Reproduce each of the records below, line by line and without any changes.

+--

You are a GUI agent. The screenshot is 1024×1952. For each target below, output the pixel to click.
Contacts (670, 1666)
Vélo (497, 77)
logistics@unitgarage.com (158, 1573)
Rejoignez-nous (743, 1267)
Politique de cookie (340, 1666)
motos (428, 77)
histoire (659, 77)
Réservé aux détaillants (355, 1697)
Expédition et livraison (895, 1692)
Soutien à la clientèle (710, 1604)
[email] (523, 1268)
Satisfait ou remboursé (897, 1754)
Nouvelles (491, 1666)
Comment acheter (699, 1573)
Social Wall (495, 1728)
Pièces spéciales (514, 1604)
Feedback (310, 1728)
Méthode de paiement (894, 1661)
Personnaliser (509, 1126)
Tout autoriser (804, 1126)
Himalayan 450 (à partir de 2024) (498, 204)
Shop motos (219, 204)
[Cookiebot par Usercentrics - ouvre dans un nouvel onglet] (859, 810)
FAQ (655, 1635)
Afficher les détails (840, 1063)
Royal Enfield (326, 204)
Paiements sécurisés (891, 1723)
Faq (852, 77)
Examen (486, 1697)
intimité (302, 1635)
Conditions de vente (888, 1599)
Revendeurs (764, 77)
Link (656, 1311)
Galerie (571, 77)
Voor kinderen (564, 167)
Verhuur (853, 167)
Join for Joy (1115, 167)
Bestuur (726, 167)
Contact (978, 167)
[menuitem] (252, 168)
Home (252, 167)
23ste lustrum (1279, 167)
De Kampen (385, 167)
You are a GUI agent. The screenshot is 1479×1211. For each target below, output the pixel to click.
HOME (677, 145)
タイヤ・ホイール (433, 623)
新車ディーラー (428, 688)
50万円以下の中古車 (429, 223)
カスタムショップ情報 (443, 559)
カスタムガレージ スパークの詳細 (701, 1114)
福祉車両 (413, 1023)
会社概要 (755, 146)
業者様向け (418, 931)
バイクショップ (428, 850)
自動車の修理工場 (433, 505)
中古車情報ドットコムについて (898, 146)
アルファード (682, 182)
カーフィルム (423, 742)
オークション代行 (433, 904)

+--

TASK RESULT.
You are a GUI agent. The screenshot is 1024×1952. For each target below, output the pixel to click.
Contacts (670, 1666)
Vélo (497, 77)
logistics@unitgarage.com (158, 1573)
Rejoignez-nous (743, 1267)
Politique de cookie (340, 1666)
motos (428, 77)
histoire (659, 77)
Réservé aux détaillants (355, 1697)
Expédition et livraison (895, 1692)
Soutien à la clientèle (710, 1604)
[email] (523, 1268)
Satisfait ou remboursé (897, 1754)
Nouvelles (491, 1666)
Comment acheter (699, 1573)
Social Wall (495, 1728)
Pièces spéciales (514, 1604)
Feedback (310, 1728)
Méthode de paiement (894, 1661)
Personnaliser (509, 1126)
Tout autoriser (804, 1126)
Himalayan 450 (à partir de 2024) (498, 204)
Shop motos (219, 204)
[Cookiebot par Usercentrics - ouvre dans un nouvel onglet] (859, 810)
FAQ (655, 1635)
Afficher les détails (840, 1063)
Royal Enfield (326, 204)
Paiements sécurisés (891, 1723)
Faq (852, 77)
Examen (486, 1697)
intimité (302, 1635)
Conditions de vente (888, 1599)
Revendeurs (764, 77)
Link (656, 1311)
Galerie (571, 77)
Voor kinderen (564, 167)
Verhuur (853, 167)
Join for Joy (1115, 167)
Bestuur (726, 167)
Contact (978, 167)
[menuitem] (252, 168)
Home (252, 167)
23ste lustrum (1279, 167)
De Kampen (385, 167)
You are a GUI agent. The screenshot is 1479×1211. For each target below, output the pixel to click.
HOME (677, 145)
タイヤ・ホイール (433, 623)
新車ディーラー (428, 688)
50万円以下の中古車 (429, 223)
カスタムショップ情報 (443, 559)
カスタムガレージ スパークの詳細 (701, 1114)
福祉車両 (413, 1023)
会社概要 (755, 146)
業者様向け (418, 931)
バイクショップ (428, 850)
自動車の修理工場 (433, 505)
中古車情報ドットコムについて (898, 146)
アルファード (682, 182)
カーフィルム (423, 742)
オークション代行 (433, 904)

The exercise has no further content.